Task requirements: Copy word for word the lines of the items below, starting with the line that contains "Click the Music app icon" and running through the end of the items. Omit the pictures from your copy.

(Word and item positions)
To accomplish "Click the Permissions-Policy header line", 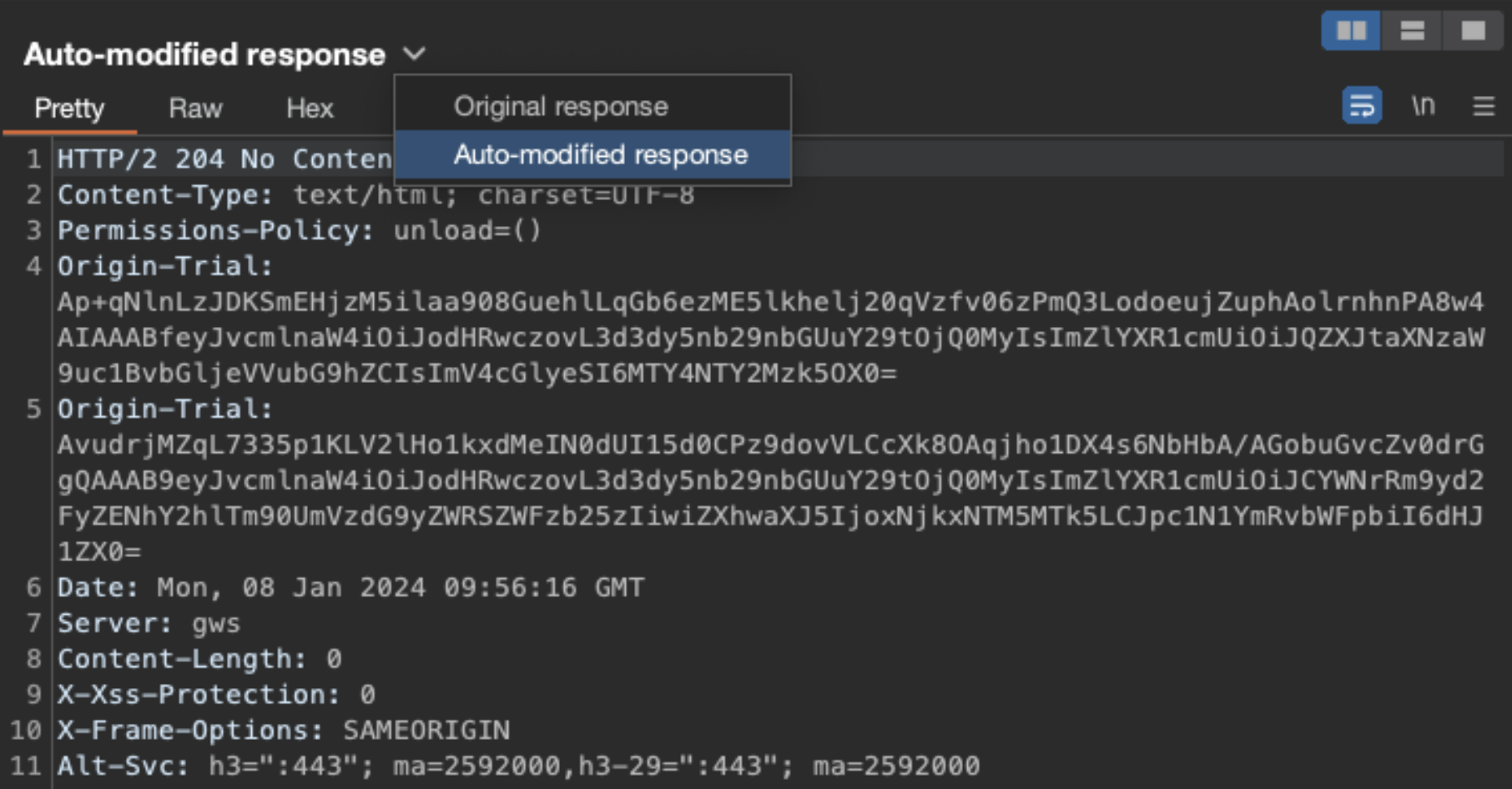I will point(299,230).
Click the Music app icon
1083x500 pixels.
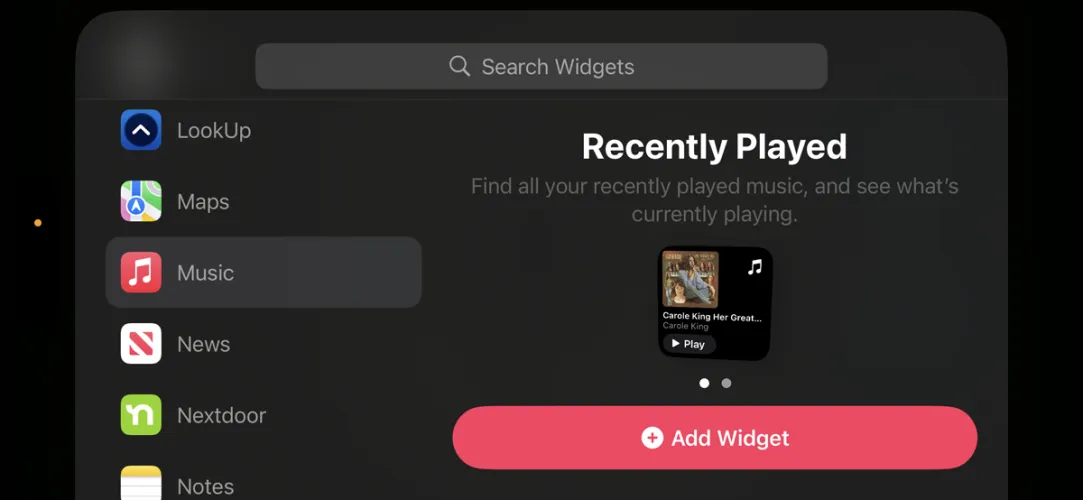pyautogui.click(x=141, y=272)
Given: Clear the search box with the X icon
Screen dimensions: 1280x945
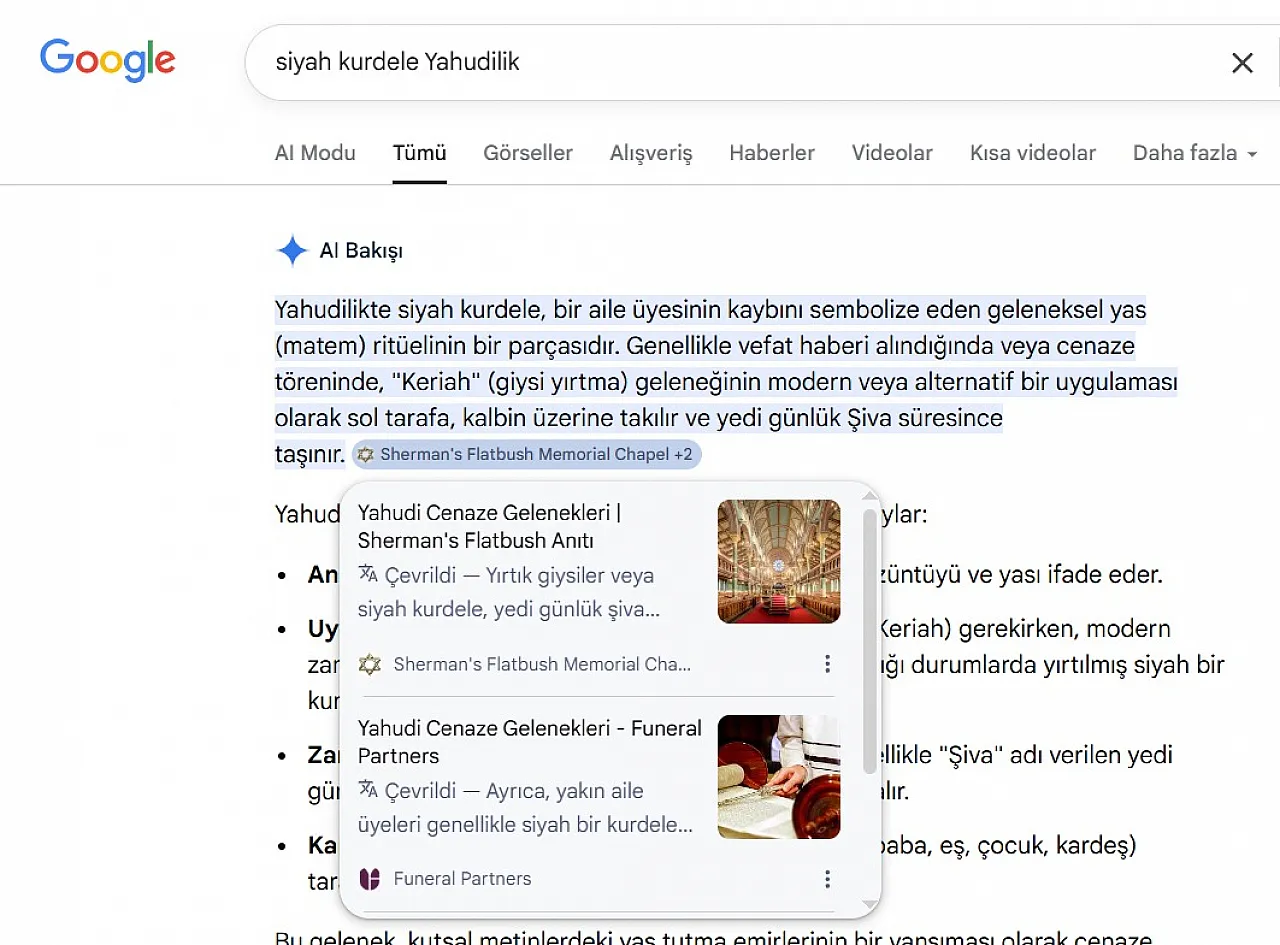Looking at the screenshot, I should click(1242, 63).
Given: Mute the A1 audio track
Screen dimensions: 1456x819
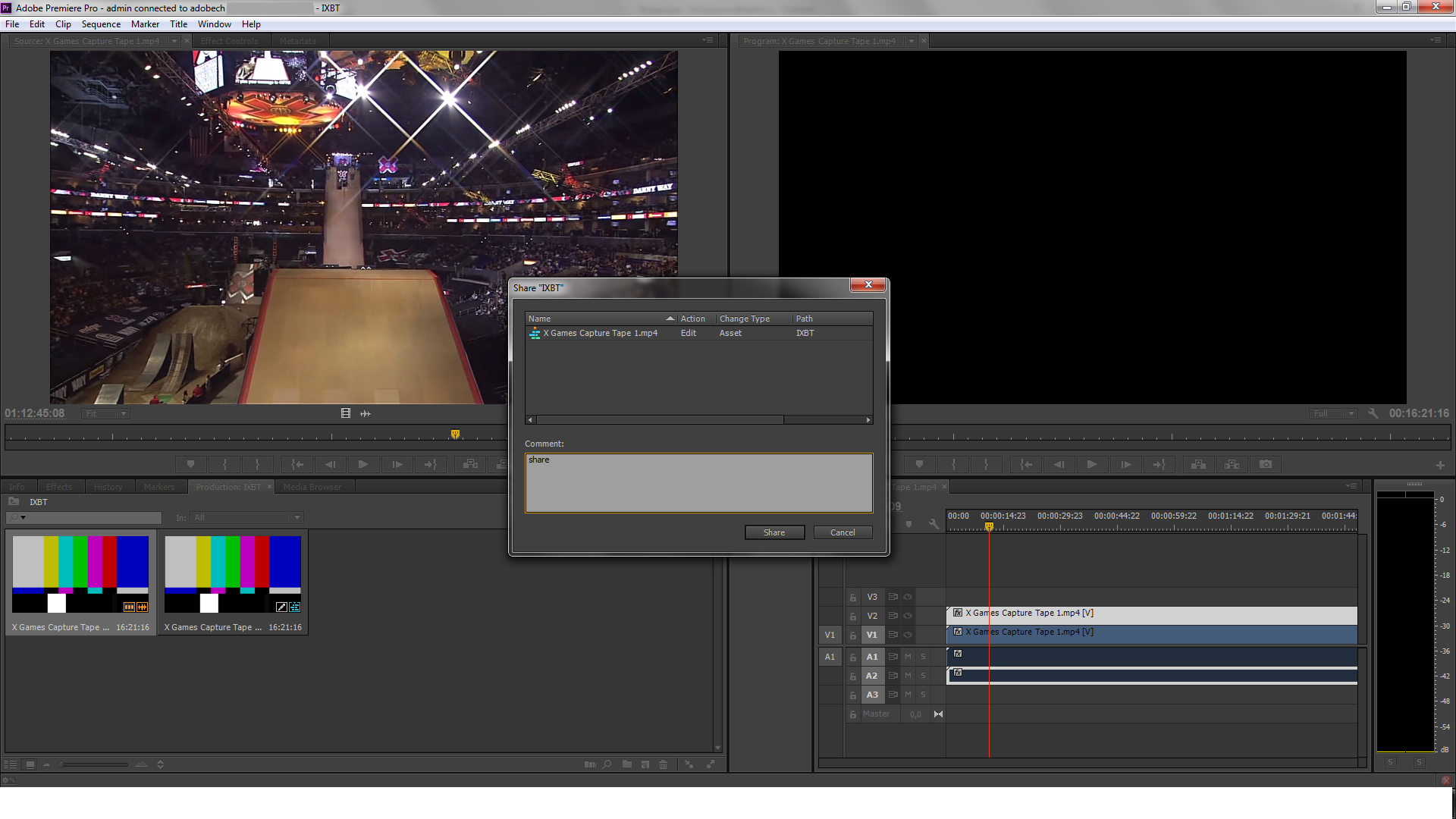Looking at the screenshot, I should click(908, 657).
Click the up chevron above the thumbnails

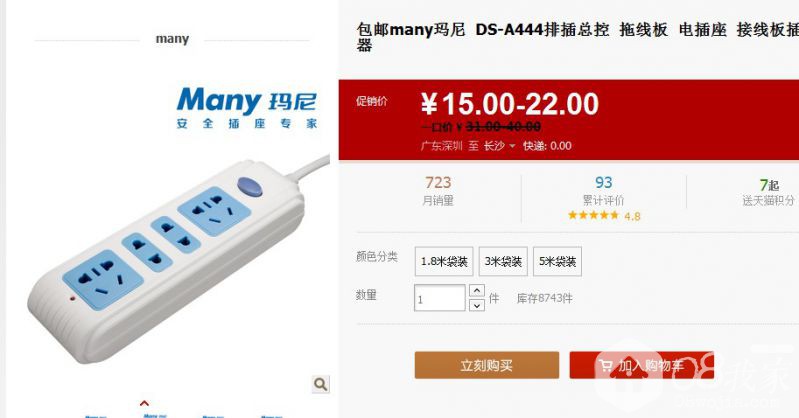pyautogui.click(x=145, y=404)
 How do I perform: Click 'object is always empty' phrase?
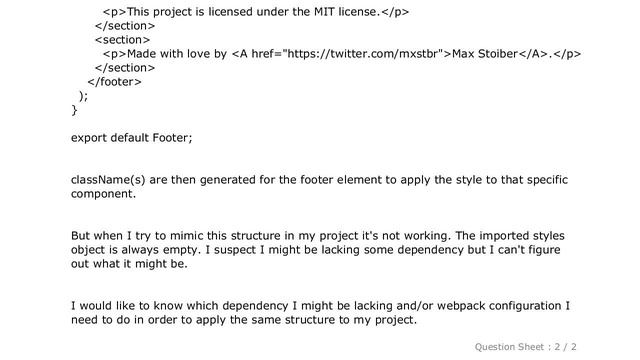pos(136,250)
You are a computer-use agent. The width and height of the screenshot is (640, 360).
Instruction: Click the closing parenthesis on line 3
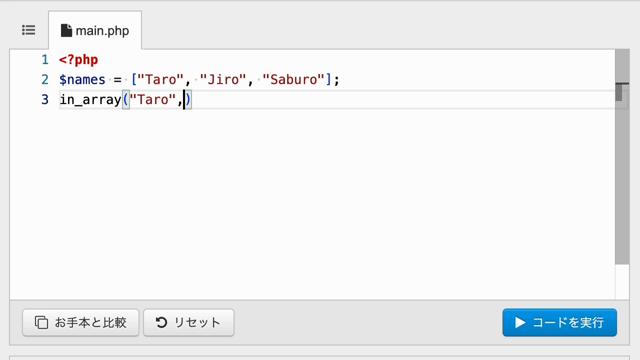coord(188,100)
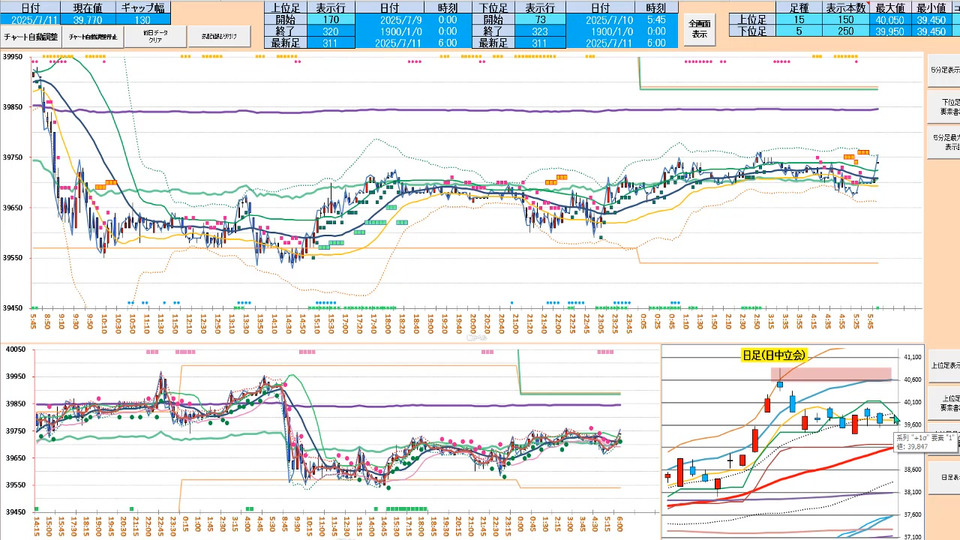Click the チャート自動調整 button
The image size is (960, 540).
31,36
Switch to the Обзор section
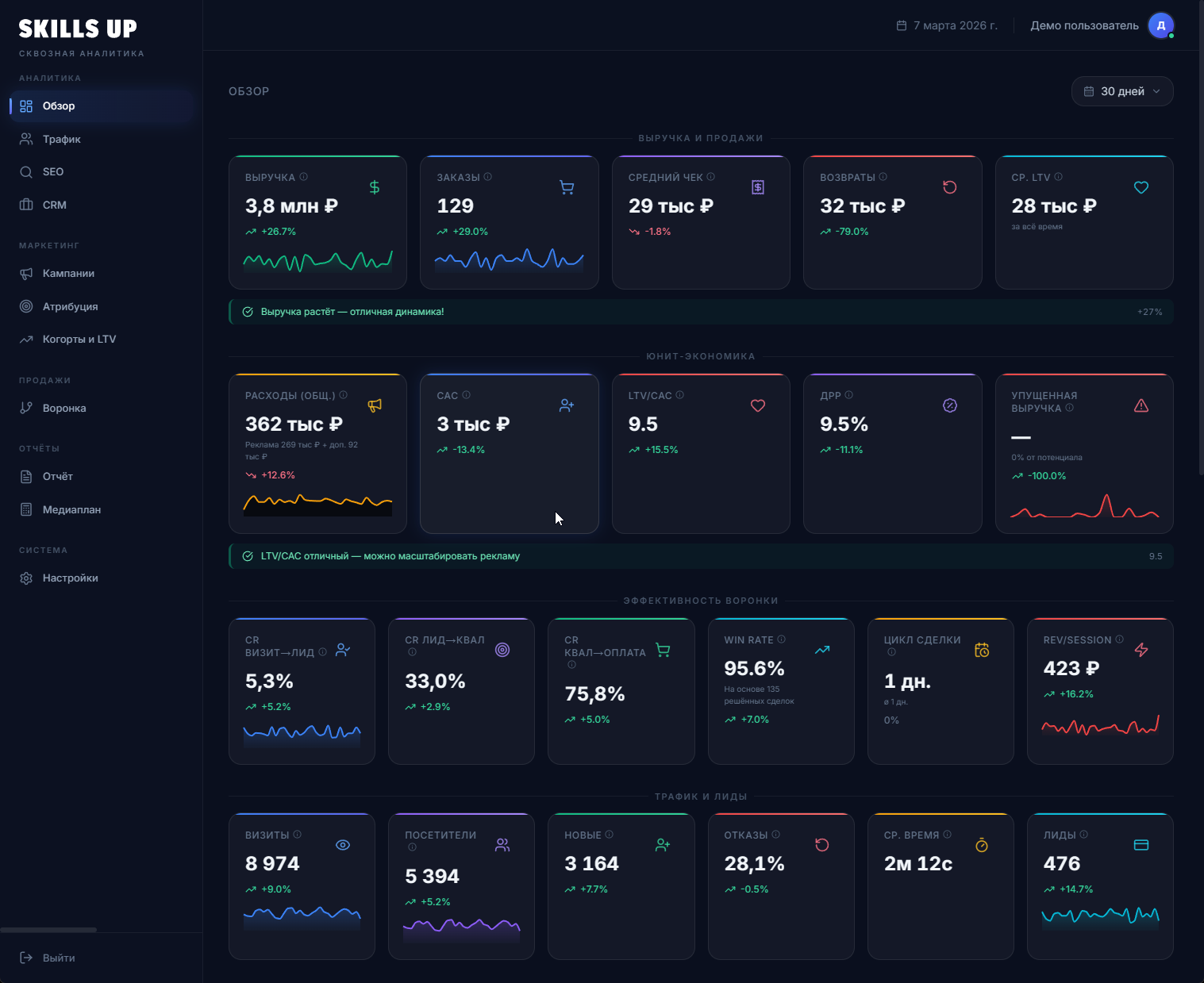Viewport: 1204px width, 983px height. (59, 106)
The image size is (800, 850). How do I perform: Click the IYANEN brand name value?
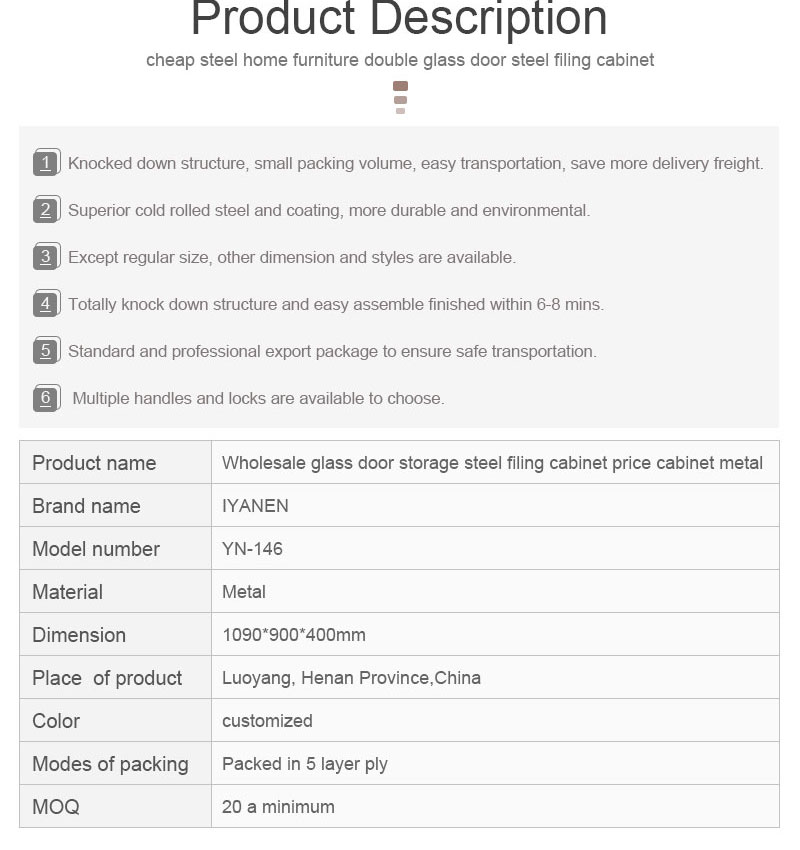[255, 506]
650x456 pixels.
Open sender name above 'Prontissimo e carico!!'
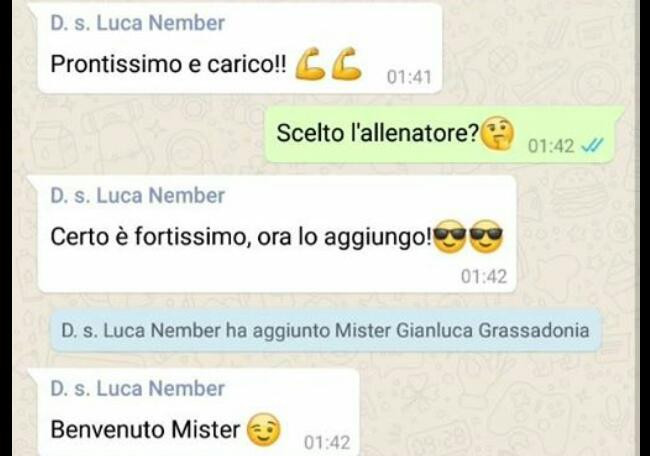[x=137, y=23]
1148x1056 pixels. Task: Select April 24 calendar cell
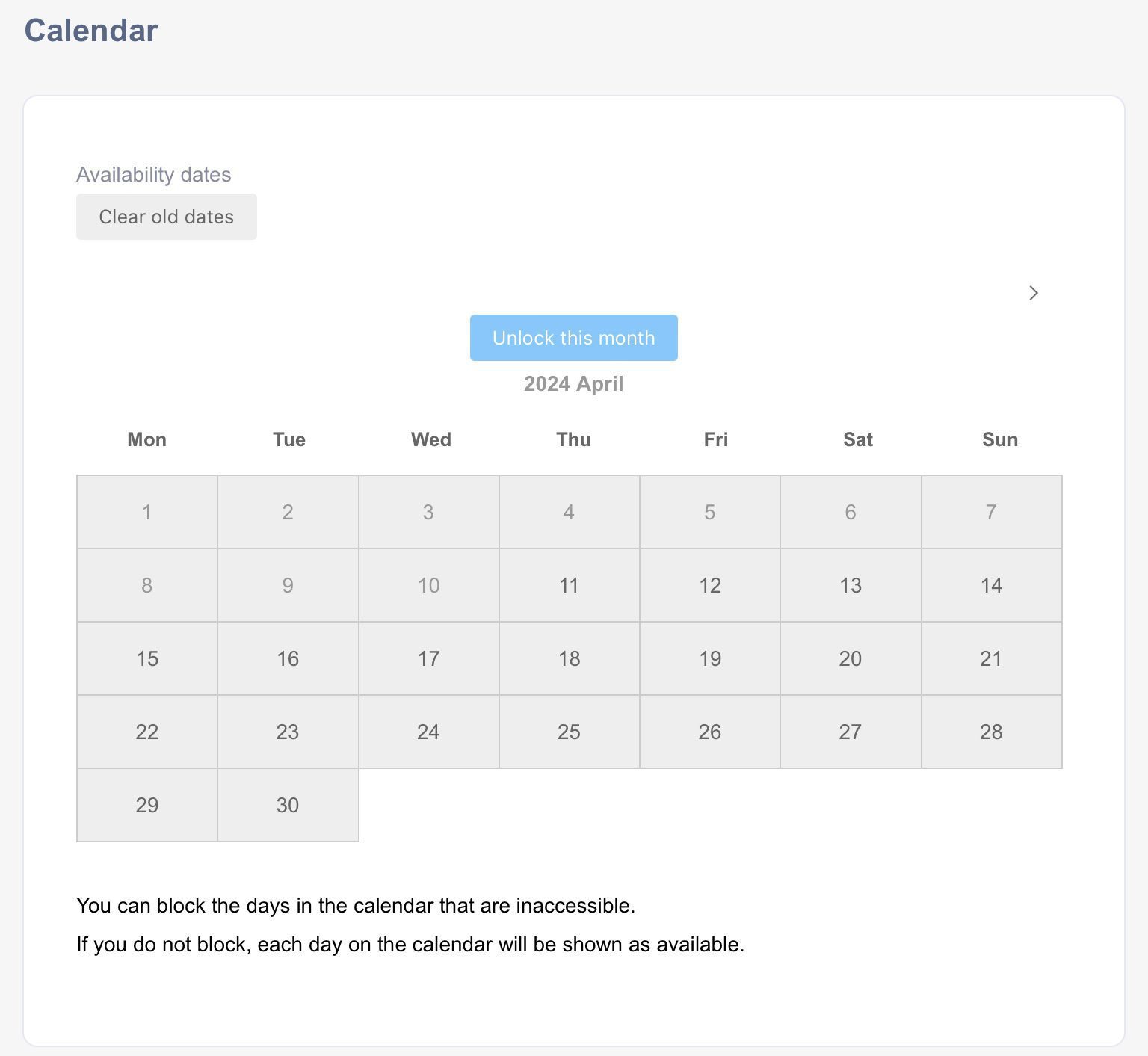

Solved problem:
Click the Music app icon
1083x500 pixels.
pyautogui.click(x=141, y=272)
Given: Clear the search box with the X icon
Screen dimensions: 1280x945
Looking at the screenshot, I should click(1242, 63).
Given: Mute the A1 audio track
Screen dimensions: 1456x819
Looking at the screenshot, I should click(908, 657).
Click the up chevron above the thumbnails

pyautogui.click(x=145, y=404)
 How do I perform: Click 'object is always empty' phrase?
pos(136,250)
You are a computer-use agent. The width and height of the screenshot is (640, 360).
Instruction: Click the closing parenthesis on line 3
coord(188,100)
Click the チャート自動調整 button
The image size is (960, 540).
31,36
Switch to the Обзор section
Viewport: 1204px width, 983px height. (59, 106)
The image size is (800, 850). How do I perform: Click the IYANEN brand name value?
[255, 506]
650x456 pixels.
Open sender name above 'Prontissimo e carico!!'
[x=137, y=23]
1148x1056 pixels. Task: Select April 24 calendar cell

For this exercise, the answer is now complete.